Coupled thermo-hydro-chemical modeling of fracturing-fluid leakoff in hydraulically fractured shale gas reservoirs

Once the low-temperature, high-pressure and low-salinity water contacts the shale matrix through the hydraulic fractures during the treatment of hydraulic fracturing, both mass and energy transfer occur due to the significant temperature, pressure, saturation and salinity gradients. Although, many leakoff models have been published, none of the models coupled the transient fluid flow modeling with heat transfer and chemical-potential equilibrium phenomena. In this paper, a coupled thermo-hydro-chemical (THC) model based on the derivation of non-isothermal chemical-potential equations from Gibbs' free energy is presented to simulate fluid/heat flow behaviors during the leakoff process of hydraulic fracturing. The THC model takes into account a two-phase flow and a triple-porosity medium, which includes hydraulic fractures, organic and inorganic shale matrix. The simulation of fluid flow and leakoff with the THC model accounts for all the important mass and heat transfer processes occurring in fractured shale system, including fluid transport driven by convection, adsorption and diffusion, and heat transport driven by thermal convection and conductivity.

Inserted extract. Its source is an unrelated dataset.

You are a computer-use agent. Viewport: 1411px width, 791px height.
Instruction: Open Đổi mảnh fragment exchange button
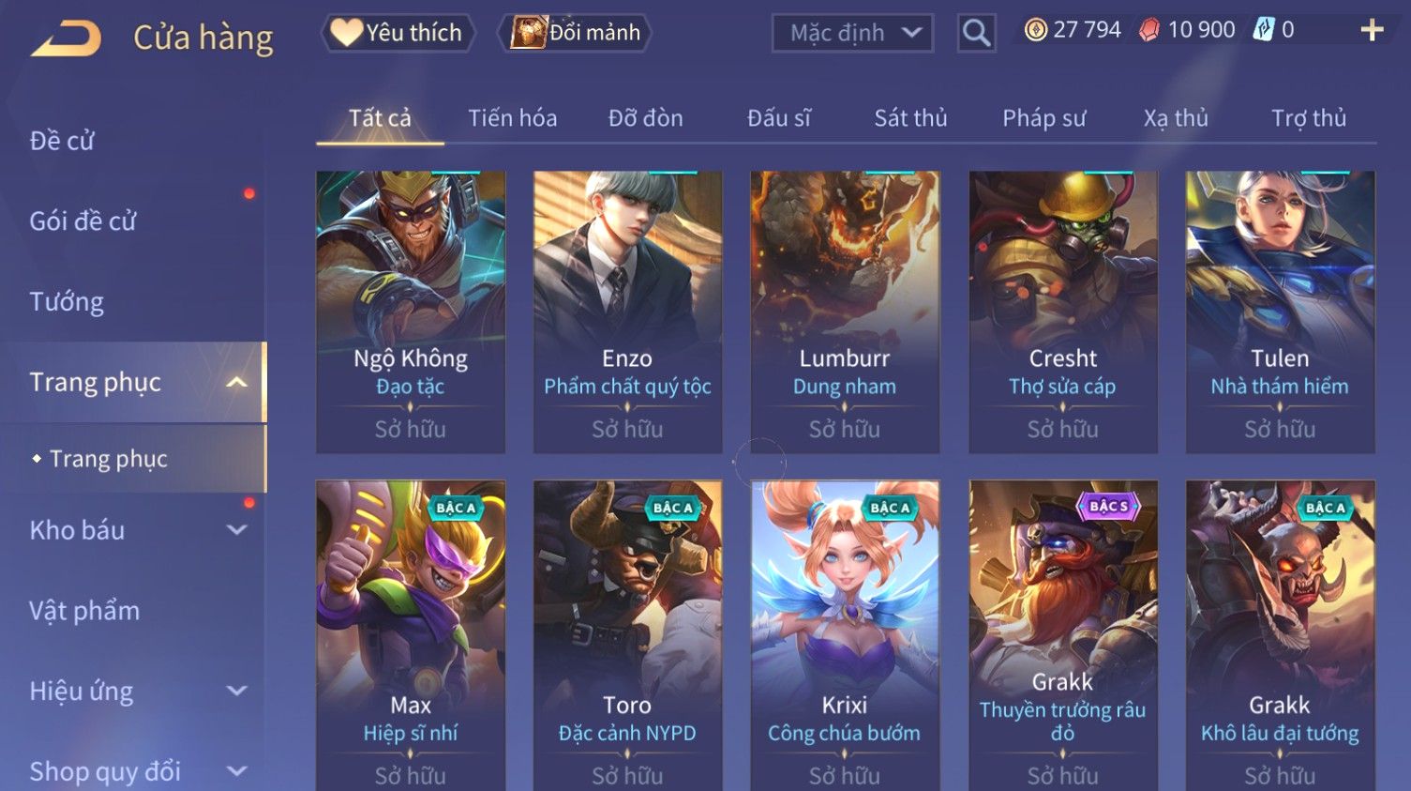[575, 33]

The dynamic temperature, pressure, saturation and salt concentration profiles within fractures and shale matrix are calculated, revealing a multi-field coupled invasion region of fracturing-fluids during the treatment of hydraulic fracturing. In sensitivity analyses, cases with different initial reservoir temperature, pressure, saturation and brine salinity are considered. The impacts of the temperature, pressure, saturation and salinity gradients between the shale formation and the pumped fluids on the well injection and leakoff volumes during the treatment of hydraulic fracturing are investigated. Results show that although hydraulic pressure is the most factor which affects the fracturing-fluid leakoff behavior, the combination of chemical-osmosis, thermal-osmosis and capillarity still has a non-negligible influence on the fracturing-fluid leakoff. This study provides a better understanding of the mass and heat transport mechanism of water-based fracturing-fluids in shale gas reservoirs.